Testosterone undecanoate is a Small Molecule owned by Bayer, and is involved in 28 clinical trials, of which 25 were completed, and 3 are ongoing.

Testosterone undecanoate is an ester of testosterone, a steroid hormone. Testosterone undecanoate acts by activating androgen receptor (directly or as DHT), and by conversion to estradiol and activation of certain estrogen receptors. Free testosterone (T) is transported into the cytoplasm of target tissue cells, where it can bind to the androgen receptor, or can be reduced to 5alpha-dihydrotestosterone (DHT) by the cytoplasmic enzyme 5alpha-reductase that binds to hormone response elements (HREs), and influence transcriptional activity of certain genes, producing the androgen effects.

The revenue for Testosterone undecanoate is expected to reach a total of $408m through 2038. This change impacts the valuation of this asset and is an important factor to understand the current value of the drug in a clinical process. View the complete picture with the Testosterone undecanoate NPV Report.

Testosterone undecanoate is currently owned by Bayer. Endo International is the other company associated in development or marketing of Testosterone undecanoate.

Testosterone undecanoate Overview

Testosterone undecanoate (Nebid, Nebido, Androtardyl, Testoviron, Aveed, Primoteston, Reandron) is a hormone replacement agent. It is formulated as solution for injection for intramuscular route of administration. It  is indicated for the testosterone replacement therapy in male hypogonadal disorders, primary hypogonadism and hypogonadotropic hypogonadism.

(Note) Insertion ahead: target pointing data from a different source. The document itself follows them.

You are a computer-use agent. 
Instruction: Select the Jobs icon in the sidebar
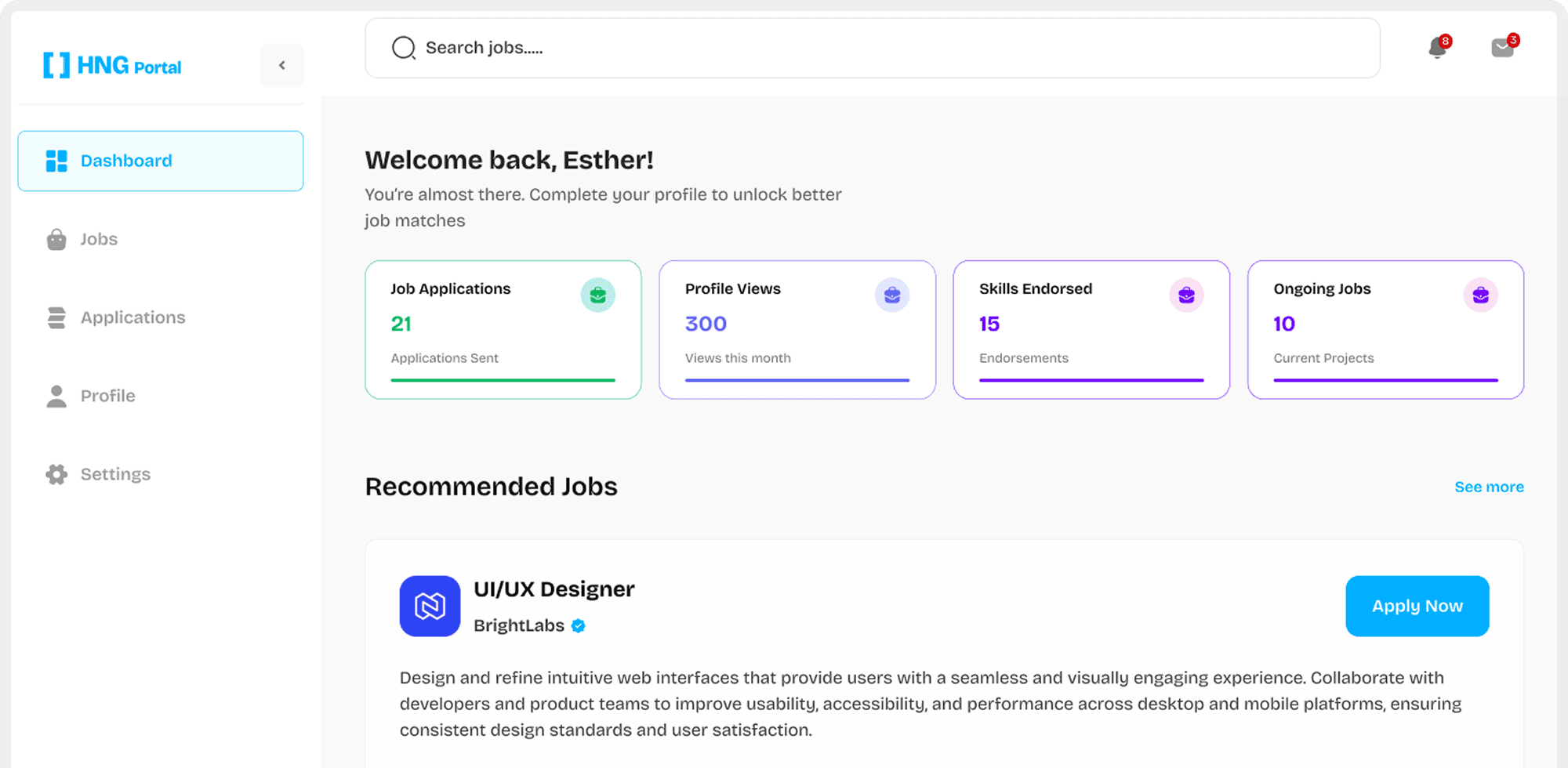[56, 239]
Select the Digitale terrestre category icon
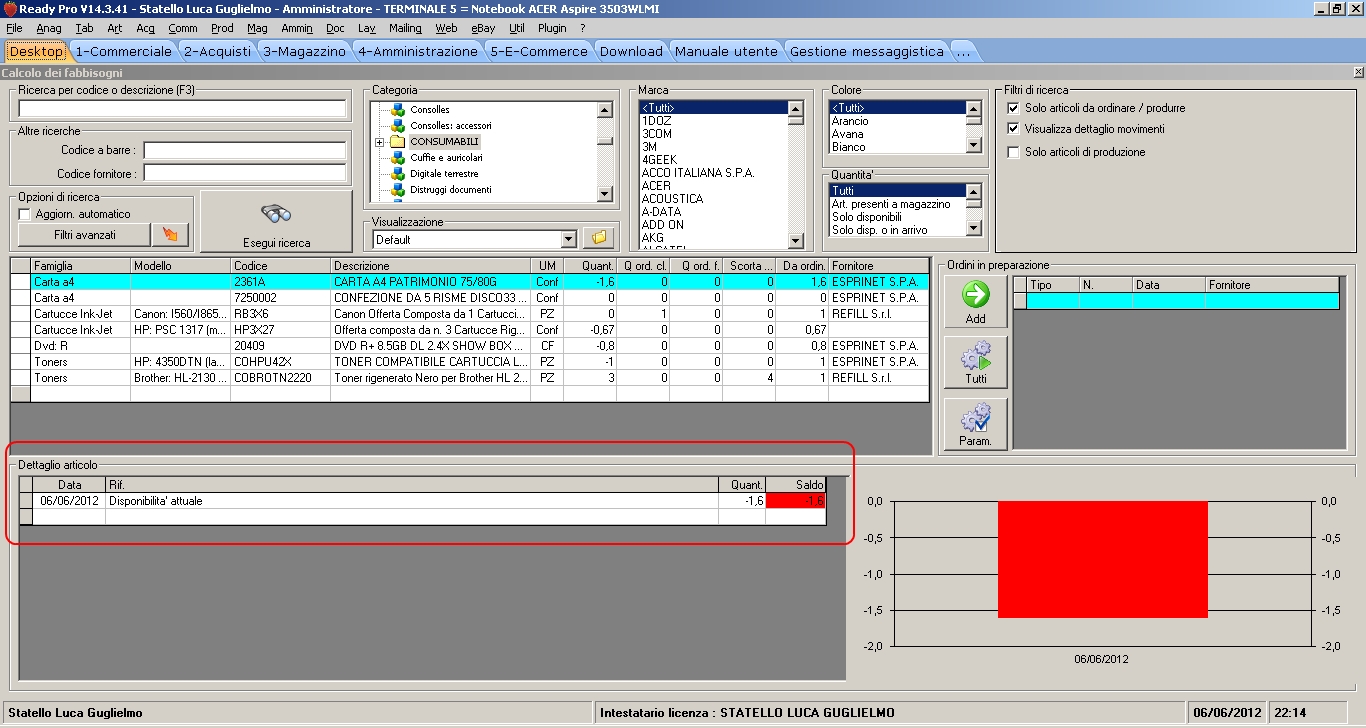Viewport: 1366px width, 728px height. tap(398, 174)
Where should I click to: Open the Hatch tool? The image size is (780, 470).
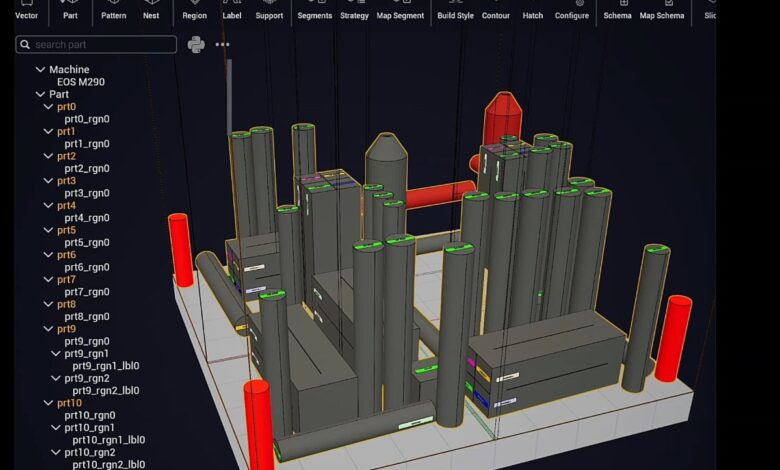[x=533, y=10]
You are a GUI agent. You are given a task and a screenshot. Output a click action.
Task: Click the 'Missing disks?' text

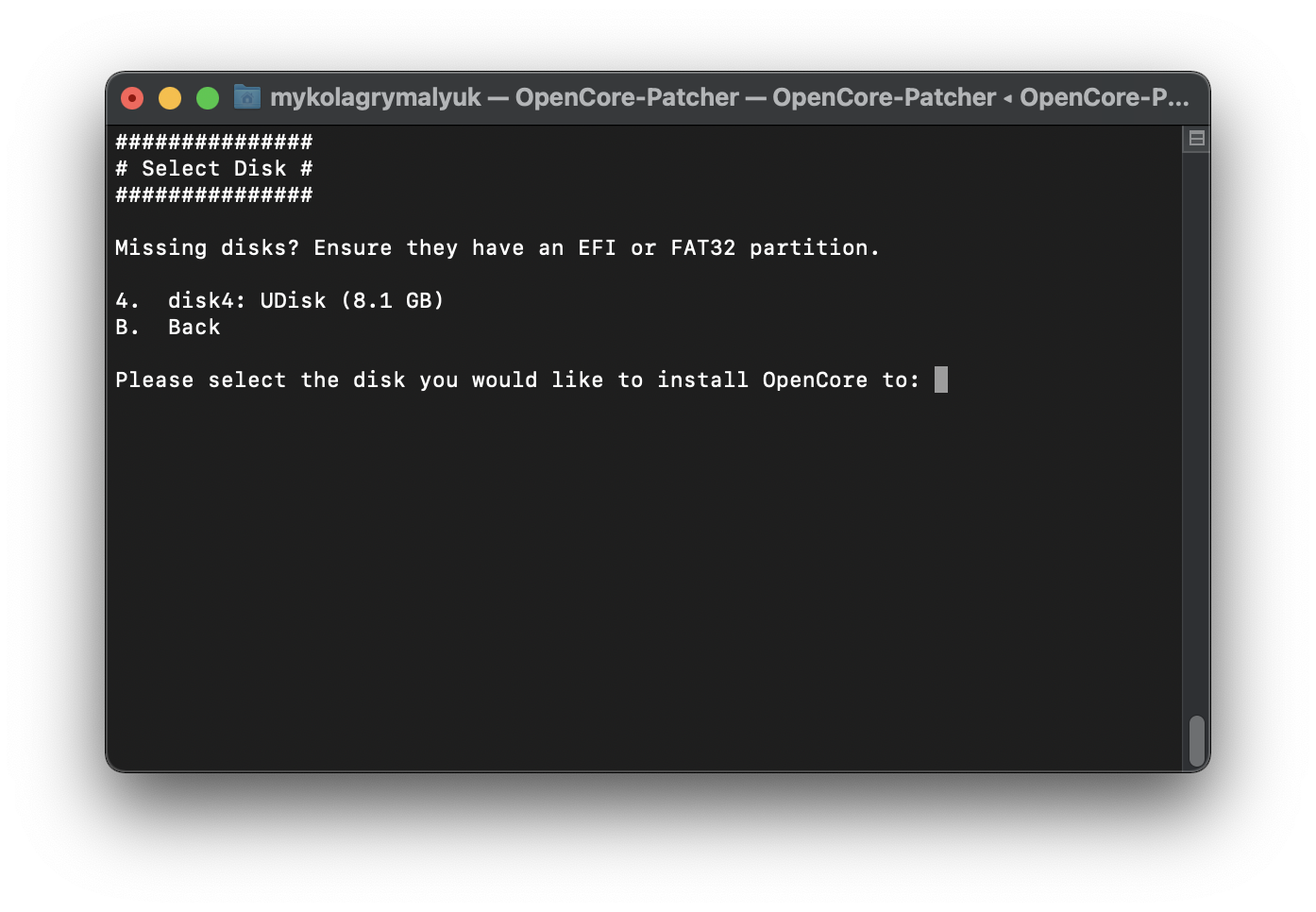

Endo International Overview

Endo International (Endo) is a specialty healthcare company that develops, manufactures and commercializes various branded pharmaceuticals, generic pharmaceuticals, sterile injectables and other products through its operating companies. It sells generic products in the US in various categories including urology, pain management, central nervous system (CNS) disorders, immunosuppression, cancer, cardiovascular diseases and women’s health. The company offers branded pharmaceuticals for conditions related to urology, orthopedics, endocrine disorders and pain management. Endo also provides over-the-counter (OTC) products, which include dermatological products and anti-infectives. The company sells its products through independent wholesale distributors to retailers, government agencies, doctors, clinics, independent retail and specialty pharmacies and independent specialty distributors. Endo is headquartered in Dublin, Ireland.

The company reported revenues of (US Dollars) US$2,993.2 million for the fiscal year ended December 2021 (FY2021), an increase of 3.1% over FY2020. In FY2021, the company’s operating margin was 0.1%, compared to an operating margin of 17.3% in FY2020. The net loss of the company was US$613.3 million in FY2021, compared to a net profit of US$183.9 million in FY2020. The company reported revenues of US$541.7 million for the third quarter ended September 2022, a decrease of 4.8% over the previous quarter.

Quick View – Testosterone undecanoate

Report Segments
  • Innovator (Non-NME)
Drug Name
  • Testosterone undecanoate
Administration Pathway
  • Intramuscular
Therapeutic Areas
  • Male Health
Key Companies
Highest Development Stage
  • Marketed

GlobalData, the leading provider of industry intelligence, provided the underlying data, research, and analysis used to produce this article.

To create this model, GlobalData takes into account factors including patent law, known and projected regulatory approval processes, cash flows, potential applicable patients, drug margins, company expenses, and pricing estimates. Combining these data points with GlobalData’s world class analysis creates high value models that companies can use to help in evaluation processes for each drug or company.

The rNPV method integrates the probability of a drug reaching a clinical stage into the cash flow at that time, which provides a more accurate rNPV, as it considers the probability that the drug never makes it through the clinical pathway to commercialization. GlobalData’s rNPV model uses proprietary likelihood of approval (LoA)and phase transition success rate(PTSR) data for the indication in the highest development stage, which can be found on GlobalData’s Pharmaceutical Intelligence Center.